▶ _WORK REQUEST_:
In the Military Aviation Institute excerpt, copy out word for word everything from "The Military Aviation" down to "knowledge and specialties.".

▶ _PAGE EXCERPT_:
------------------------------------
The Military Aviation Institute (O'zbekiston Respublikasi Harbiy aviatsiya instituti) is the military academy of the Uzbek Air Force, located in the city of Qarshi. It is one of 8 military colleges in Uzbekistan. The schools is responsible for preparing highly qualified military personnel with advanced knowledge and specialties.

==History==

=== Origins ===
On 18 March 1994, by order of President Islam Karimov and the Cabinet of Ministers, the construction of Jizzakh Higher Military Aviation School (Jizzax aviatsiya oliy harbiy bilim yurti / Жиззах авиация олий ҳарбий билим юрти; Джизакского высшего военного авиационного училища) was initiated. The school was opened that September. The origins of the school are linked to the creation of the Aviation Department at the Tashkent Higher Combined Arms Command School. In 1993, 100 cadets in the flight profile began their studies in the Aviation department in Tashkent. In August 1994, cadets were also admitted for the specialty of technician–mechanic for the operation of aircraft and engines. On 2 October 1994, cadets from the Aviation department of the Tashkent Higher Combined Arms Command School were relocated to Jizzakh. The following day, 3 October 1994, marked the official start of the educational process at the Jizzakh School.

=== Development ===
On 27 April 1995, Minister of Defense Colonel General Rustam Akhmedov, acting on behalf of the President of Uzbekistan, formally presented the military flag of the school. On 18 January 2018, the institution was renamed the Higher Military Aviation School. On 19 June 2019, it was announced that the school would move to Qarshi on 1 September to improve the system of professional military training. The new building is located on Khonabad airfield, on the basis of the former Karshi Sergeant Training School. The new school received an Isuzu bus and a Ravon Gentra as a gift from President Shavkat Mirziyoyev.

== Heads ==

| Name | Term | Term End | Notes |
|---|---|---|---|
| Georgiy Abdurakhmanov | 1994 | 1998 |  |
| Qadam Vafayev | 1999 | 2003 |  |
| Olimjon Ermatov | 2003 | 2010 |  |
| Alisher Turdiyev | 2010 | 2017 |  |
| Bahtiyor Saidov | 2017 | 2020 |  |
| Colonel Kahramonjon Zoidov | 30 July 2025 | Present |  |

==Training==
The school trains officers in the following specialties:
- Pilot-engineer on airplanes and helicopters
- Personnel officer
- Navigator and combat command officer
- Aircraft technician
- Aviation technician

The training of cadets consists of theoretical and flight training and is carried out in stages. Flight training consists of performing test flights with instructor pilots and independent flights. The total flight time during training is 180 hours. The specialization of pilots for a specific aircraft occurs in aviation units after graduation from school.

In 2017, foreign language cadets of the school took part in the International Cadet Olympiad of the Russian Defence Ministry in Yerevan. Many pilots of the Tajik Air Force are trained in the school. In early 2020, a delegation from the Aviation Department of the Military Institute of the Ministry of Defense of Tajikistan visited the Higher Military Aviation School.
------------------------------------
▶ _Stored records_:
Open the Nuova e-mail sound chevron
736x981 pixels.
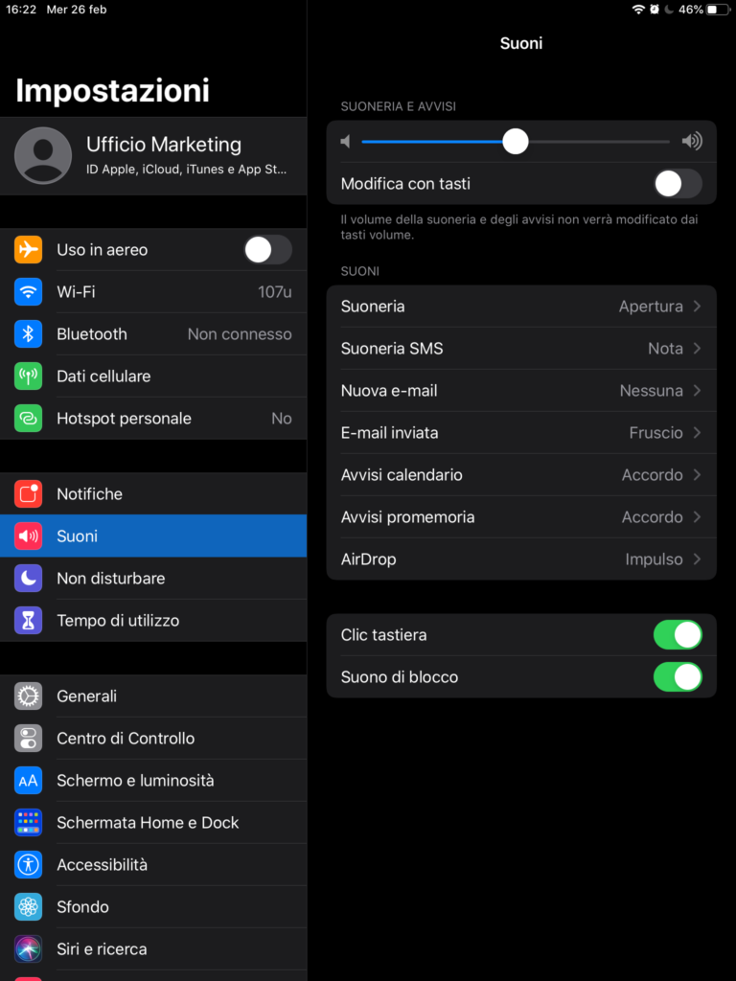coord(697,391)
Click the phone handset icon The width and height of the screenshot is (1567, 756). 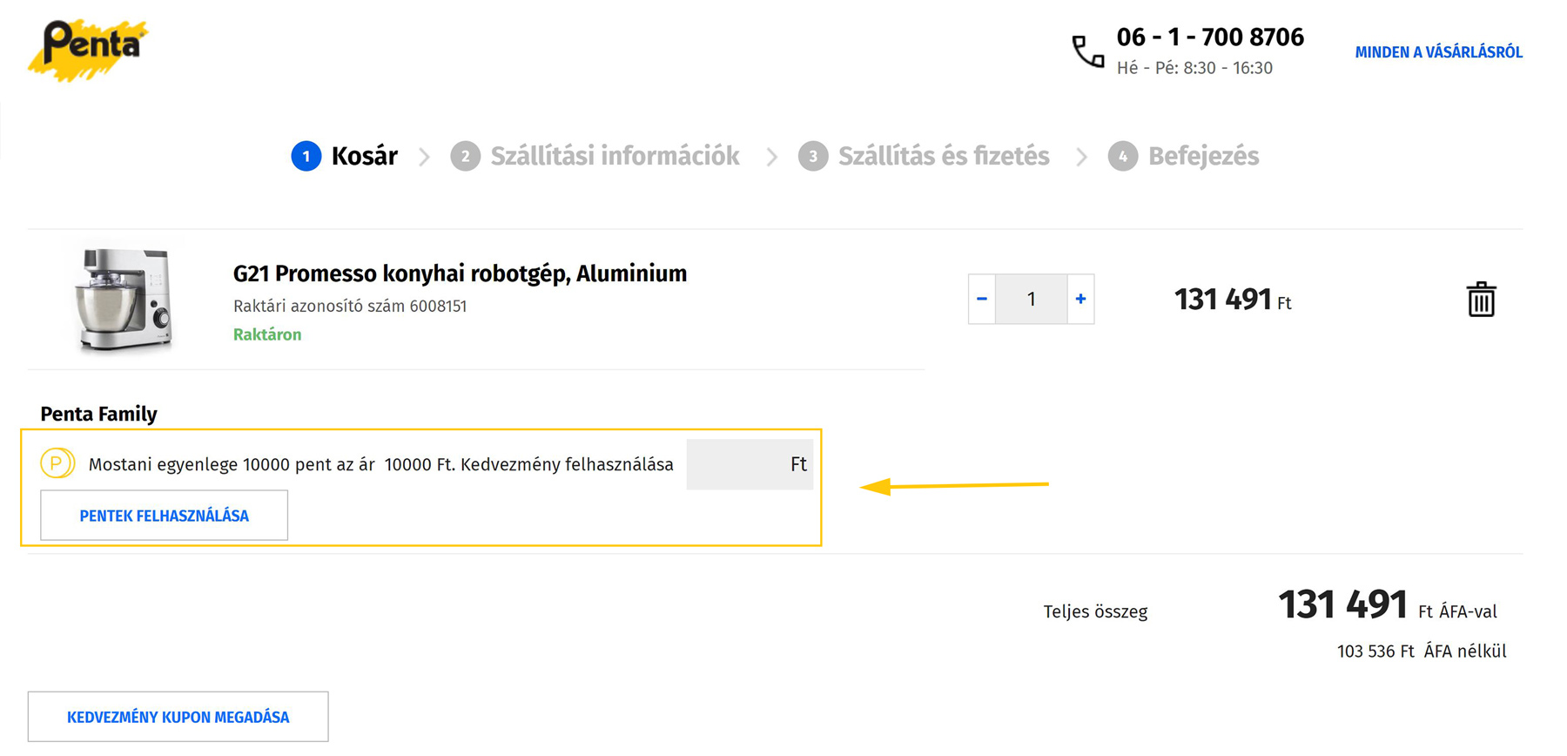click(x=1087, y=51)
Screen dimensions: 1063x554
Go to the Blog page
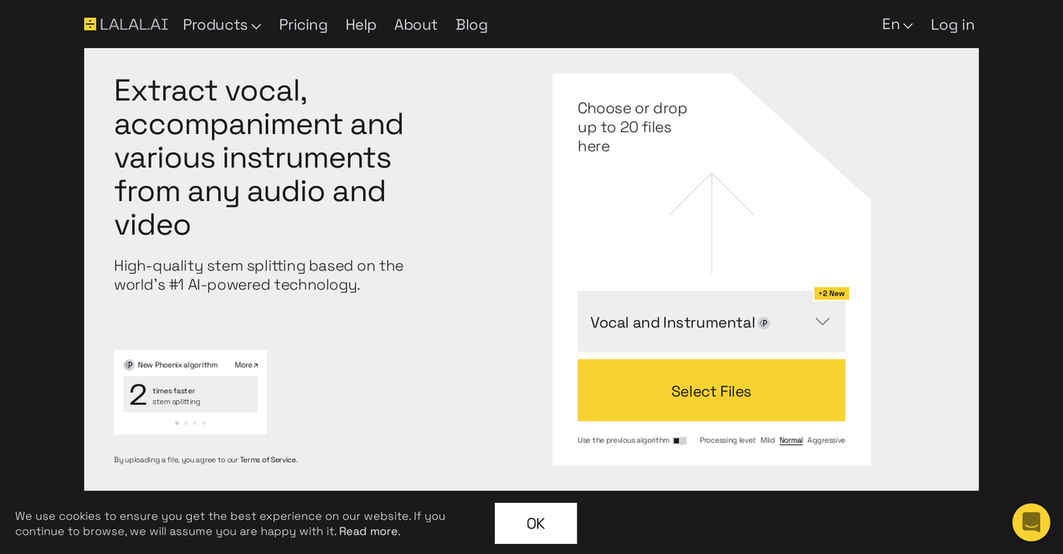pos(471,25)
------------------------------------
▶ _TASK RESPONSE_:
The Military Aviation Institute (O'zbekiston Respublikasi Harbiy aviatsiya instituti) is the military academy of the Uzbek Air Force, located in the city of Qarshi. It is one of 8 military colleges in Uzbekistan. The schools is responsible for preparing highly qualified military personnel with advanced knowledge and specialties.